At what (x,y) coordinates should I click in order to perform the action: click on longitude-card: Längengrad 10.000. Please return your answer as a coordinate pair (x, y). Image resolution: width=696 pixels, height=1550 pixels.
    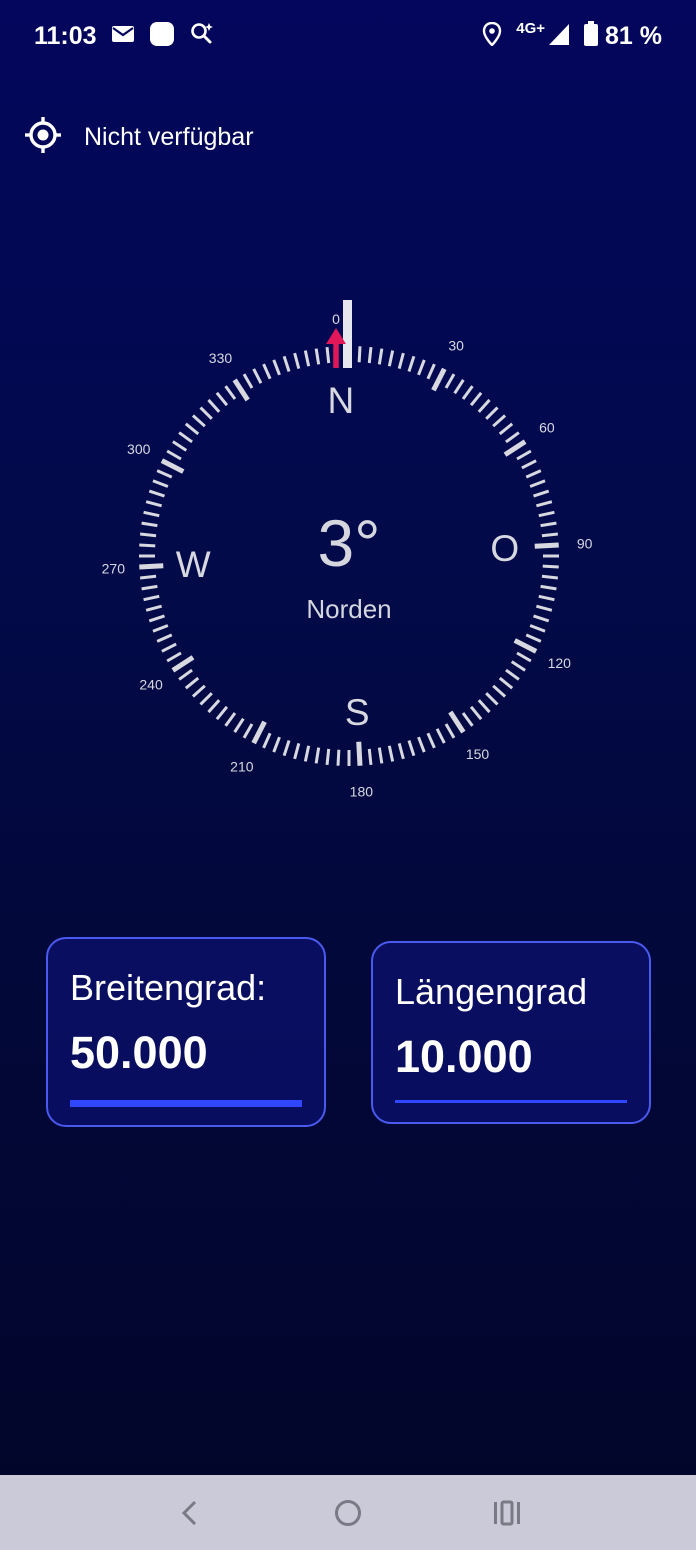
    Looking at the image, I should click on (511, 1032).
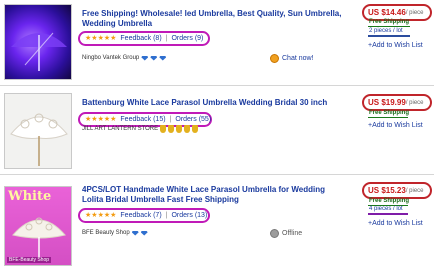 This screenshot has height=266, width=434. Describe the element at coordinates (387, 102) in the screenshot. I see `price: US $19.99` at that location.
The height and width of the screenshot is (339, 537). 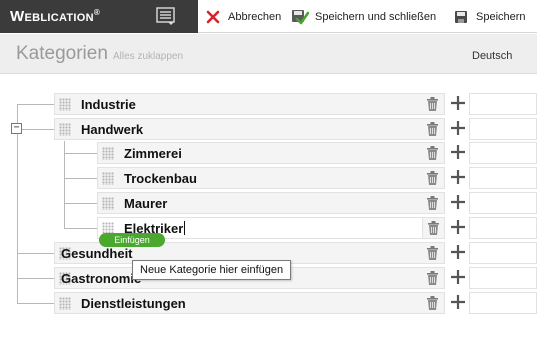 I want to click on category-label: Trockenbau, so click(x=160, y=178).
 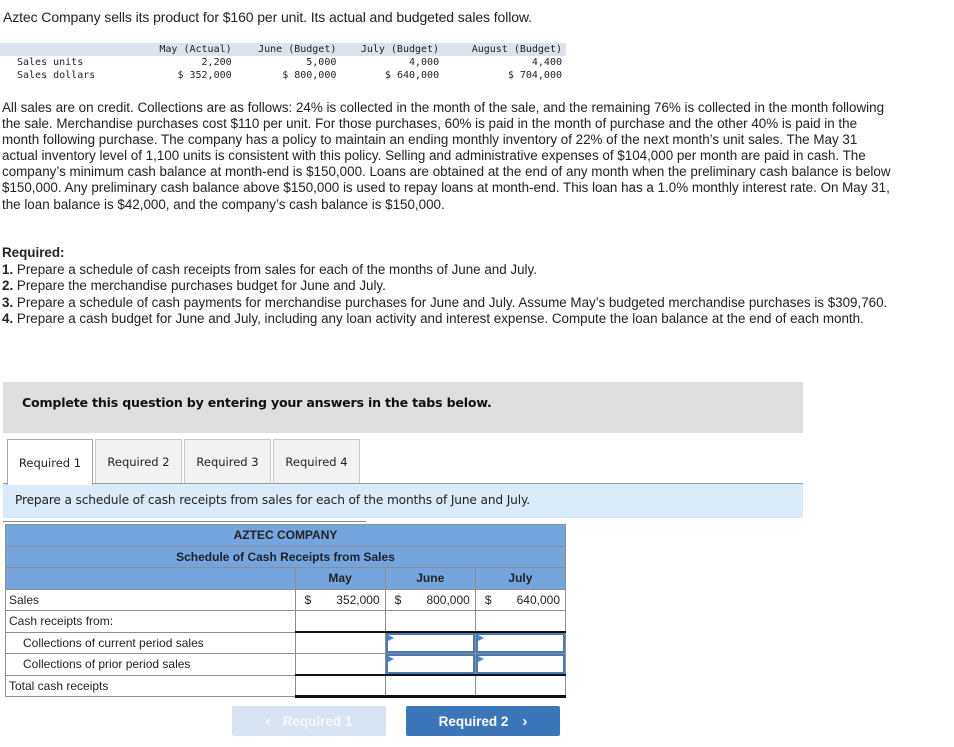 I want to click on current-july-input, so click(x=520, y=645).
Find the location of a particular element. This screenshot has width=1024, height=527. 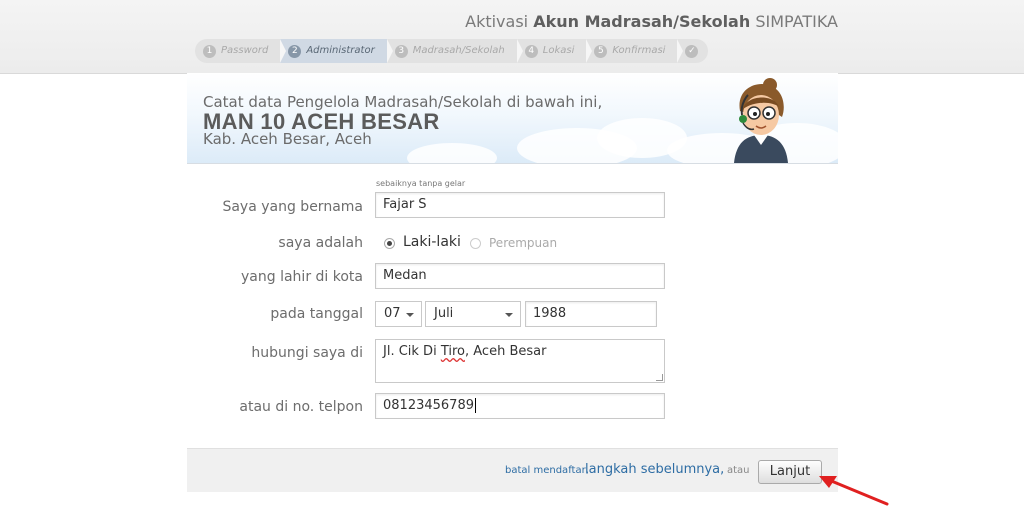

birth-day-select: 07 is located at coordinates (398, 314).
● ● ● ● ● ● ●
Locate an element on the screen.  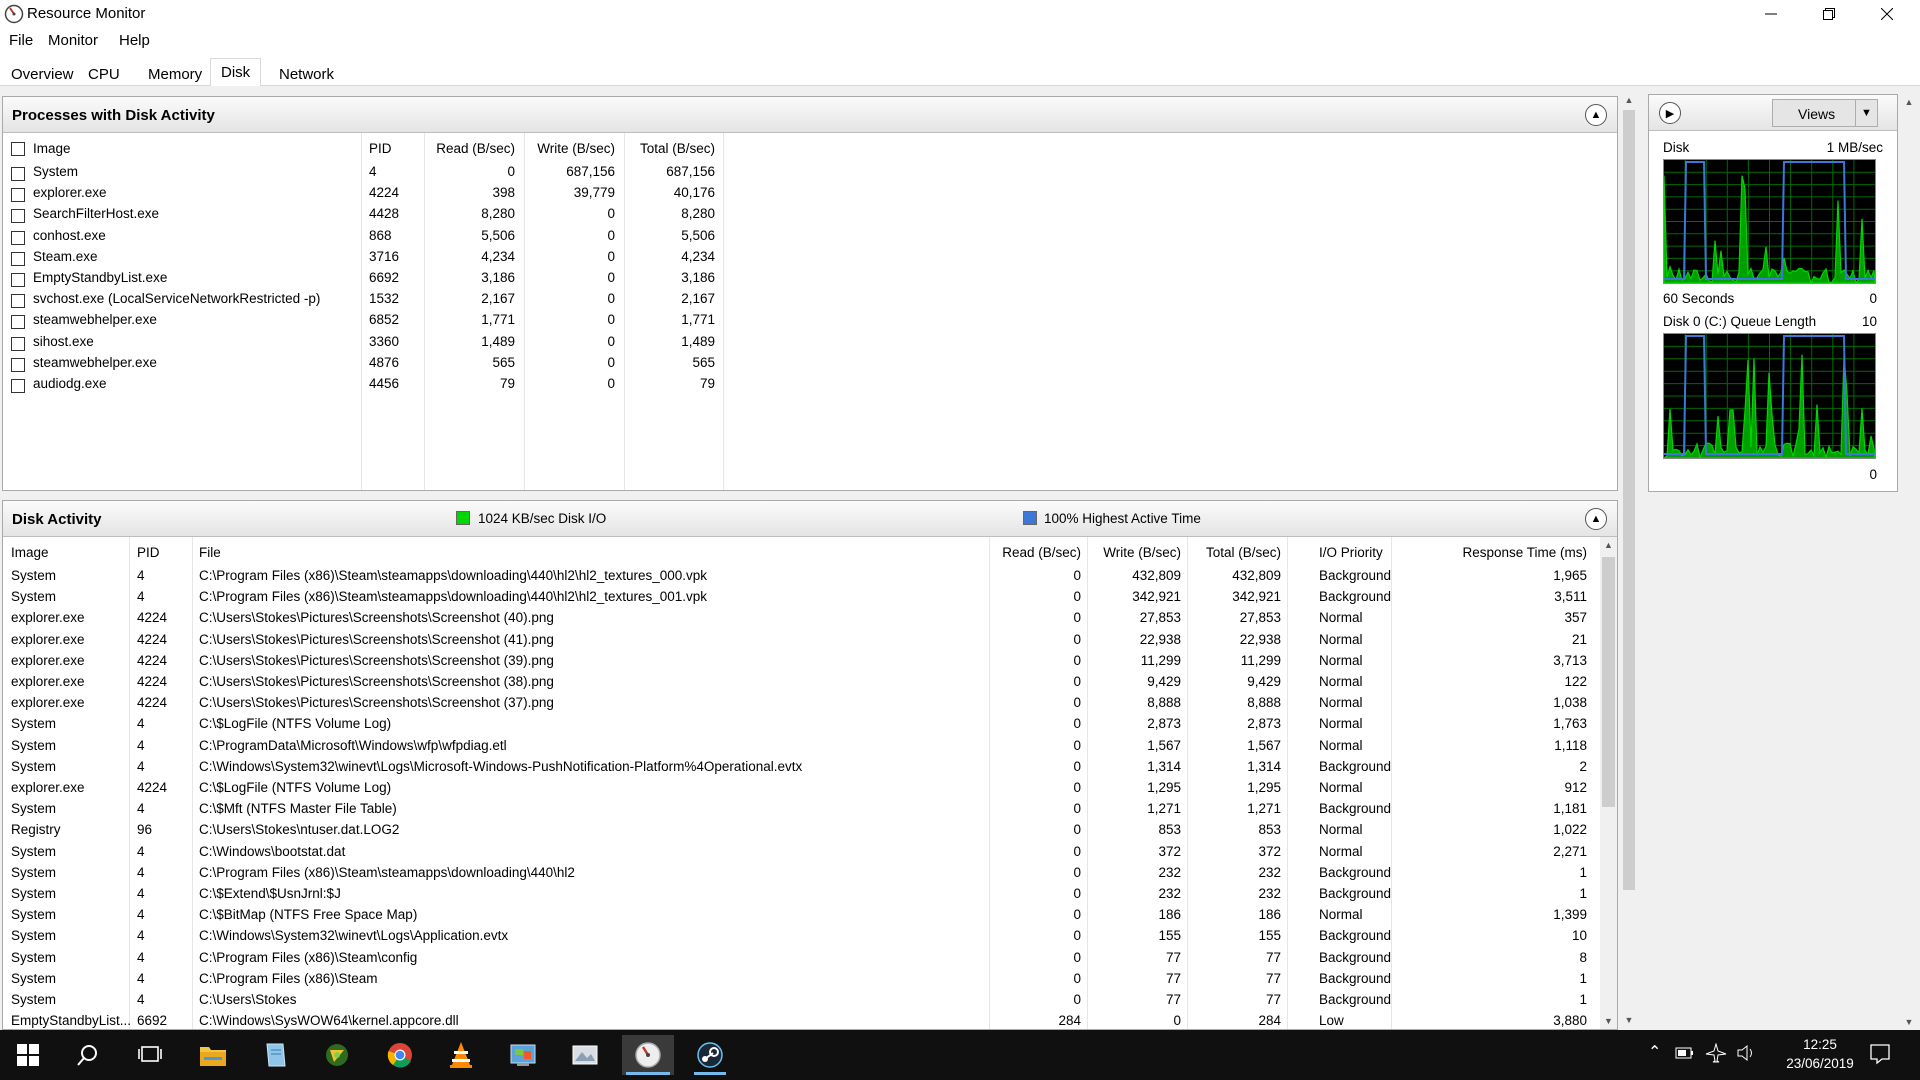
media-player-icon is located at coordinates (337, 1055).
● ● ● ● ● ● ●
Your task.
Display every line of the records that contains the string "should". Case counts.

Task answer.
At what (x,y) coordinates should I click in order to perform the action: click on longitude-card: Längengrad 10.000. Please return your answer as a coordinate pair (x, y). Image resolution: width=696 pixels, height=1550 pixels.
    Looking at the image, I should click on (511, 1032).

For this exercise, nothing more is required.